[EXERCISE] This exercise calls for copying every line below that holds the word "folder".

Saved data entries
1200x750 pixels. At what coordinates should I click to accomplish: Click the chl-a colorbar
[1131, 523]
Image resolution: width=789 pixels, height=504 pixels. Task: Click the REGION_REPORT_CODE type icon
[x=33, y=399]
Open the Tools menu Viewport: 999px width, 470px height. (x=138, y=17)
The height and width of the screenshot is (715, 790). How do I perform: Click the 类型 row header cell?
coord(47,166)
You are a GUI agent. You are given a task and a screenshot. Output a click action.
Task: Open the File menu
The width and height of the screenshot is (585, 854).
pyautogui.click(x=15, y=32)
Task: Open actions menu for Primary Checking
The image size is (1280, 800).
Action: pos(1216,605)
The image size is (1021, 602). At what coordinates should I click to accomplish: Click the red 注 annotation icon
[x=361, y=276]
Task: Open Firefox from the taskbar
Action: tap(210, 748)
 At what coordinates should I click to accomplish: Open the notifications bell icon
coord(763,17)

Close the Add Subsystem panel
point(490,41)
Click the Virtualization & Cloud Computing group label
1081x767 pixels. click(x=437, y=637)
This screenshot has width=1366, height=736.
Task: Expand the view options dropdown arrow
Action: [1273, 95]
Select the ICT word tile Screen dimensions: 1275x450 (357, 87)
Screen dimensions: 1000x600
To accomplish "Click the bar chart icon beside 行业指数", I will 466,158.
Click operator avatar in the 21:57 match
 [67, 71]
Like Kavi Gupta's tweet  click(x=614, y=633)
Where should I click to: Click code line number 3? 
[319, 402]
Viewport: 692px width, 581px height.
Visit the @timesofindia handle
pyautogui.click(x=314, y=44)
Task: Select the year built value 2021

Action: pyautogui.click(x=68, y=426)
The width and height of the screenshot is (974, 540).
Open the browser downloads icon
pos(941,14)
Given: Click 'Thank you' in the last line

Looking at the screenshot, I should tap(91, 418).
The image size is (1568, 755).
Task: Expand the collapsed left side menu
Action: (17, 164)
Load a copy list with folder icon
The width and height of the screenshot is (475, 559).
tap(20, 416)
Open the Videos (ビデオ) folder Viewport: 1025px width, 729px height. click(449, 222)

[SOLVED PROBLEM]
Load a copy list with folder icon
Open the Videos (ビデオ) folder Viewport: 1025px width, 729px height. click(449, 222)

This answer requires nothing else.